Reproduce the entries. Each one must match the original exactly.
____ Data for processing
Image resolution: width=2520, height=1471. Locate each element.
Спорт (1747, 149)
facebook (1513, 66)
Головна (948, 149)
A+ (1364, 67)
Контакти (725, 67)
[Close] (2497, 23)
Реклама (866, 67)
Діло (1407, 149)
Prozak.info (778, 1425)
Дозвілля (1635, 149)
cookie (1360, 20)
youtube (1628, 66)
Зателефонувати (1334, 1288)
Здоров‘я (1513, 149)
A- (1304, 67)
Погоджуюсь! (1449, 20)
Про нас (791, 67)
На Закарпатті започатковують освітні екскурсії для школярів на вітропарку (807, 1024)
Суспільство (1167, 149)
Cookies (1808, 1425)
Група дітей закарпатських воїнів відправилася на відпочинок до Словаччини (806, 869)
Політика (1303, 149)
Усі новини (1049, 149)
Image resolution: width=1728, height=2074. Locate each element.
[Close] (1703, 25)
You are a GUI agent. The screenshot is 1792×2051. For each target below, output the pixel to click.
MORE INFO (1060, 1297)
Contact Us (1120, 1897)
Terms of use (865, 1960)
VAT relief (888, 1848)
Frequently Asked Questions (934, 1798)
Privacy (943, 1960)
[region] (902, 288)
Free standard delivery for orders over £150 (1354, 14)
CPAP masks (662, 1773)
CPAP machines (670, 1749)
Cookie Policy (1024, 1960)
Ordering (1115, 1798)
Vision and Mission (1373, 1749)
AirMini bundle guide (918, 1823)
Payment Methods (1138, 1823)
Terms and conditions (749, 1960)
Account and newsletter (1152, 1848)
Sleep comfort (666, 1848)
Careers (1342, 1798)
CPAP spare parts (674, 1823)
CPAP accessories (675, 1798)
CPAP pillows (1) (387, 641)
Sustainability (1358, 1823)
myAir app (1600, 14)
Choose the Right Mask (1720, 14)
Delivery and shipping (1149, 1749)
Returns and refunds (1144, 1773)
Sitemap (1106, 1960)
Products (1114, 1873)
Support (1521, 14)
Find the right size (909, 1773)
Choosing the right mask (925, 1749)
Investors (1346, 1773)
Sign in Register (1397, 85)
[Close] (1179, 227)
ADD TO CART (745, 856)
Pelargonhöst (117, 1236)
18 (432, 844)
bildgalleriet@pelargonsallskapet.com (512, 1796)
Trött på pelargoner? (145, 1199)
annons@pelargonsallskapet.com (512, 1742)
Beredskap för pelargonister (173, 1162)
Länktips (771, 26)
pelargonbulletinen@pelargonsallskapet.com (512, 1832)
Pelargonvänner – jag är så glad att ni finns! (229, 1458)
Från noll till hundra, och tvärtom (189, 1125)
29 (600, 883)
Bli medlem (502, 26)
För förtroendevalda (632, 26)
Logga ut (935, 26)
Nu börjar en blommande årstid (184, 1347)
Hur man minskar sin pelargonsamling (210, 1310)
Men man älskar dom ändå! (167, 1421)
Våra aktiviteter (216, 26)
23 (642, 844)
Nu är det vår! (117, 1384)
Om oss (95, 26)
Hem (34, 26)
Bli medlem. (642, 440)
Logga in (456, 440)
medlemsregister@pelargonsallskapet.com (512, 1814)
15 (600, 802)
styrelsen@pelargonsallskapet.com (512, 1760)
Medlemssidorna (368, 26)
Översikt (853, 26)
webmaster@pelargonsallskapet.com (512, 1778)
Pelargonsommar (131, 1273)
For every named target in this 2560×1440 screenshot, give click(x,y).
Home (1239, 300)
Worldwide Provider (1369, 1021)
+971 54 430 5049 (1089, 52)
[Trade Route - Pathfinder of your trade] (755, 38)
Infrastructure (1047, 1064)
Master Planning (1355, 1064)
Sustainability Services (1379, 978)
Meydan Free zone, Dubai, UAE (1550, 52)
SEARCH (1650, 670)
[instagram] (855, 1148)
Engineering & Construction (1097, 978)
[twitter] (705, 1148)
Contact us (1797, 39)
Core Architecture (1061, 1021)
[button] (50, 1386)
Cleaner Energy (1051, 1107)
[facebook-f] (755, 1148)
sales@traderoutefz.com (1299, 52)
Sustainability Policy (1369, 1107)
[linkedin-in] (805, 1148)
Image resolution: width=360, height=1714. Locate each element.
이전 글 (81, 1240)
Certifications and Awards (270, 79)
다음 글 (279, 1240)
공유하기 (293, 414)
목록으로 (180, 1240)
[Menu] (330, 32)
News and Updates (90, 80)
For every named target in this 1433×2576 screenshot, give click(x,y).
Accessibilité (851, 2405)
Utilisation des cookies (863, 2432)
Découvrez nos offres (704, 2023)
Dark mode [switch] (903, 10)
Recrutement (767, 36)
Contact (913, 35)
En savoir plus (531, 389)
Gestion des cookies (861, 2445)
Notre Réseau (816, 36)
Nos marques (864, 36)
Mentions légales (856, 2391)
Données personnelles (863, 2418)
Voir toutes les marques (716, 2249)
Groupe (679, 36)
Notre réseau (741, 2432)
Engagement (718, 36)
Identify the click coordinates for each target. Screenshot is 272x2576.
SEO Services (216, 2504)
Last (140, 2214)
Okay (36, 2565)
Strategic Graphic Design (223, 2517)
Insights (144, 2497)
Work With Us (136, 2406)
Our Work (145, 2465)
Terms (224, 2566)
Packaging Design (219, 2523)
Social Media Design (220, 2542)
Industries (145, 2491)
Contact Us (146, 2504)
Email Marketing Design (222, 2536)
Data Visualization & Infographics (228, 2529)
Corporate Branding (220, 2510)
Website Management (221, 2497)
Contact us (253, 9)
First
________
## Answer to the exercise
Image resolution: width=2520, height=1471. Locate each element.
Спорт (1747, 149)
facebook (1513, 66)
Головна (948, 149)
A+ (1364, 67)
Контакти (725, 67)
[Close] (2497, 23)
Реклама (866, 67)
Діло (1407, 149)
Prozak.info (778, 1425)
Дозвілля (1635, 149)
cookie (1360, 20)
youtube (1628, 66)
Зателефонувати (1334, 1288)
Здоров‘я (1513, 149)
A- (1304, 67)
Погоджуюсь! (1449, 20)
Про нас (791, 67)
На Закарпатті започатковують освітні екскурсії для школярів на вітропарку (807, 1024)
Суспільство (1167, 149)
Cookies (1808, 1425)
Група дітей закарпатських воїнів відправилася на відпочинок до Словаччини (806, 869)
Політика (1303, 149)
Усі новини (1049, 149)
Image resolution: width=1728, height=2074. Locate each element.
[Close] (1703, 25)
You are a GUI agent. The screenshot is 1792×2051. For each target below, output the pixel to click.
MORE INFO (1060, 1297)
Contact Us (1120, 1897)
Terms of use (865, 1960)
VAT relief (888, 1848)
Frequently Asked Questions (934, 1798)
Privacy (943, 1960)
[region] (902, 288)
Free standard delivery for orders over £150 (1354, 14)
CPAP masks (662, 1773)
CPAP machines (670, 1749)
Cookie Policy (1024, 1960)
Ordering (1115, 1798)
Vision and Mission (1373, 1749)
AirMini bundle guide (918, 1823)
Payment Methods (1138, 1823)
Terms and conditions (749, 1960)
Account and newsletter (1152, 1848)
Sleep comfort (666, 1848)
Careers (1342, 1798)
CPAP spare parts (674, 1823)
CPAP accessories (675, 1798)
CPAP pillows (1) (387, 641)
Sustainability (1358, 1823)
myAir app (1600, 14)
Choose the Right Mask (1720, 14)
Delivery and shipping (1149, 1749)
Returns and refunds (1144, 1773)
Sitemap (1106, 1960)
Products (1114, 1873)
Support (1521, 14)
Find the right size (909, 1773)
Choosing the right mask (925, 1749)
Investors (1346, 1773)
Sign in Register (1397, 85)
[Close] (1179, 227)
ADD TO CART (745, 856)
Pelargonhöst (117, 1236)
18 (432, 844)
bildgalleriet@pelargonsallskapet.com (512, 1796)
Trött på pelargoner? (145, 1199)
annons@pelargonsallskapet.com (512, 1742)
Beredskap för pelargonister (173, 1162)
Länktips (771, 26)
pelargonbulletinen@pelargonsallskapet.com (512, 1832)
Pelargonvänner – jag är så glad att ni finns! (229, 1458)
Från noll till hundra, och tvärtom (189, 1125)
29 (600, 883)
Bli medlem (502, 26)
För förtroendevalda (632, 26)
Logga ut (935, 26)
Nu börjar en blommande årstid (184, 1347)
Hur man minskar sin pelargonsamling (210, 1310)
Men man älskar dom ändå! (167, 1421)
Våra aktiviteter (216, 26)
23 (642, 844)
Nu är det vår! (117, 1384)
Om oss (95, 26)
Hem (34, 26)
Bli medlem. (642, 440)
Logga in (456, 440)
medlemsregister@pelargonsallskapet.com (512, 1814)
15 (600, 802)
styrelsen@pelargonsallskapet.com (512, 1760)
Medlemssidorna (368, 26)
Översikt (853, 26)
webmaster@pelargonsallskapet.com (512, 1778)
Pelargonsommar (131, 1273)
For every named target in this 2560×1440 screenshot, give click(x,y).
Home (1239, 300)
Worldwide Provider (1369, 1021)
+971 54 430 5049 (1089, 52)
[Trade Route - Pathfinder of your trade] (755, 38)
Infrastructure (1047, 1064)
Master Planning (1355, 1064)
Sustainability Services (1379, 978)
Meydan Free zone, Dubai, UAE (1550, 52)
SEARCH (1650, 670)
[instagram] (855, 1148)
Engineering & Construction (1097, 978)
[twitter] (705, 1148)
Contact us (1797, 39)
Core Architecture (1061, 1021)
[button] (50, 1386)
Cleaner Energy (1051, 1107)
[facebook-f] (755, 1148)
sales@traderoutefz.com (1299, 52)
Sustainability Policy (1369, 1107)
[linkedin-in] (805, 1148)
Image resolution: width=360, height=1714. Locate each element.
이전 글 (81, 1240)
Certifications and Awards (270, 79)
다음 글 (279, 1240)
공유하기 (293, 414)
목록으로 (180, 1240)
[Menu] (330, 32)
News and Updates (90, 80)
For every named target in this 1433×2576 screenshot, give click(x,y).
Accessibilité (851, 2405)
Utilisation des cookies (863, 2432)
Découvrez nos offres (704, 2023)
Dark mode [switch] (903, 10)
Recrutement (767, 36)
Contact (913, 35)
En savoir plus (531, 389)
Gestion des cookies (861, 2445)
Notre Réseau (816, 36)
Nos marques (864, 36)
Mentions légales (856, 2391)
Données personnelles (863, 2418)
Voir toutes les marques (716, 2249)
Groupe (679, 36)
Notre réseau (741, 2432)
Engagement (718, 36)
Identify the click coordinates for each target. Screenshot is 272x2576.
SEO Services (216, 2504)
Last (140, 2214)
Okay (36, 2565)
Strategic Graphic Design (223, 2517)
Insights (144, 2497)
Work With Us (136, 2406)
Our Work (145, 2465)
Terms (224, 2566)
Packaging Design (219, 2523)
Social Media Design (220, 2542)
Industries (145, 2491)
Contact Us (146, 2504)
Email Marketing Design (222, 2536)
Data Visualization & Infographics (228, 2529)
Corporate Branding (220, 2510)
Website Management (221, 2497)
Contact us (253, 9)
First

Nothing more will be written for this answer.